I was curious about whether the agent will select a much more different route when I give a really high reward for a specific location. 
So I adjusted the hyperparameters in a way that makes exploration important: (`alpha = 0.1`, `gamma = 0.99`, `epsilon = 0.99`) and increased the reward for the transition from `L1` to `L2` (`rewards_modified[0, 1] = 5`) and significantly increased the reward for the transition from `L2` to `L1` (`rewards_modified[1, 0] = 20`).
Specifically the combination of a very high epsilon and the high reward to go from `L1` to `L2` made me hope for altering the optimal route.

But given the structure of the environment, the optimal route from `L9` to `L4` is typically `L9 -> L8 -> L7 -> L4`. This path does not directly involve locations `L1` or `L2`. Therefore, even with a very high reward for the `L2 -> L1` transition, it is *unlikely* that the optimal path to `L4` would change unless `L1` or `L2` were to become an advantageous intermediate step leading to `L4`.

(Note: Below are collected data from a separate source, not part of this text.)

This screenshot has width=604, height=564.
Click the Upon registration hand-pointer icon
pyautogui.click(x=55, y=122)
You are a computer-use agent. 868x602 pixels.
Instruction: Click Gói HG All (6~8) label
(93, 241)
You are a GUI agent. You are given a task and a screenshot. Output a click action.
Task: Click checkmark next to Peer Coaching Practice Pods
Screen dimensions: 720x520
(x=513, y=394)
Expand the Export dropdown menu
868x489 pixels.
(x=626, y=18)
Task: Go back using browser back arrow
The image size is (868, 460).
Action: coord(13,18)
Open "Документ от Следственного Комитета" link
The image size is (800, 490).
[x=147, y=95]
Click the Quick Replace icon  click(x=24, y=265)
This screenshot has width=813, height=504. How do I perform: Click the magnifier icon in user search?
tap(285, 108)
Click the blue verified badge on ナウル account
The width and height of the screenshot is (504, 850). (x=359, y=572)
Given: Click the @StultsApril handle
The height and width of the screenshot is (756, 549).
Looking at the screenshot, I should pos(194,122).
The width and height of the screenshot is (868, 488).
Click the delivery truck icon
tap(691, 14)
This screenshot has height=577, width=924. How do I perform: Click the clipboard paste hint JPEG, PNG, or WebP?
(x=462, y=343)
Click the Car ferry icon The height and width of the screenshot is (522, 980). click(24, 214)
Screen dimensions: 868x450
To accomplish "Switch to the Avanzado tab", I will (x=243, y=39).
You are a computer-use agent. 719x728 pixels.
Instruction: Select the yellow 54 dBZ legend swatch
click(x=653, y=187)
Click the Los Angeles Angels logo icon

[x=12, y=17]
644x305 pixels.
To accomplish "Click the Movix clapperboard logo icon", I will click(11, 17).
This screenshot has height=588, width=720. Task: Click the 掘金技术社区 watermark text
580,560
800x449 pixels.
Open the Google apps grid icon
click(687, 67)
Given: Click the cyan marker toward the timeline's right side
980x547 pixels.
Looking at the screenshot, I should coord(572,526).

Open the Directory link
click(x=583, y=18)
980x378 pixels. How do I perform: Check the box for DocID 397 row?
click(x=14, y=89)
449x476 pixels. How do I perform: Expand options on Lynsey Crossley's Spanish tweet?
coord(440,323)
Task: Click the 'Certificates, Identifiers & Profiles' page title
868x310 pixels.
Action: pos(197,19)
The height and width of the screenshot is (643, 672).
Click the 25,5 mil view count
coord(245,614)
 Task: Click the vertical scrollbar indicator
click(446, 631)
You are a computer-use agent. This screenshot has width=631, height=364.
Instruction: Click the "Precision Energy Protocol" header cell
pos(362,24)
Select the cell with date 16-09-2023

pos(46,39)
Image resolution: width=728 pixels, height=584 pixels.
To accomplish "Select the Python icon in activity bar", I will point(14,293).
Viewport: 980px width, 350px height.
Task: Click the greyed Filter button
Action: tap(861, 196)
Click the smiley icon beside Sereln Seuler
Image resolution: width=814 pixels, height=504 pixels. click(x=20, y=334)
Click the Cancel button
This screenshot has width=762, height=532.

The chosen hyperparameters (`alpha=0.1` for stable learning, `gamma=0.99` for valuing future rewards, and `epsilon=0.99` for a very preferred exploration) contribute to a robust learning process. However, the agent's behavior is fundamentally constrained by the environment's topology as defined by the rewards matrix.

**Conclusion**:
The high reward for `L2 -> L1` primarily influences paths that directly utilize this transition. For a goal like `L4`, which is not directly connected or efficiently reachable via `L1` or `L2` within the current environment, this specific reward modification may not alter the established optimal route. This emphasizes that while hyperparameters and individual rewards are critical, the overall connectivity and reward structure of the environment ultimately dictate the optimal strategies learned by the agent.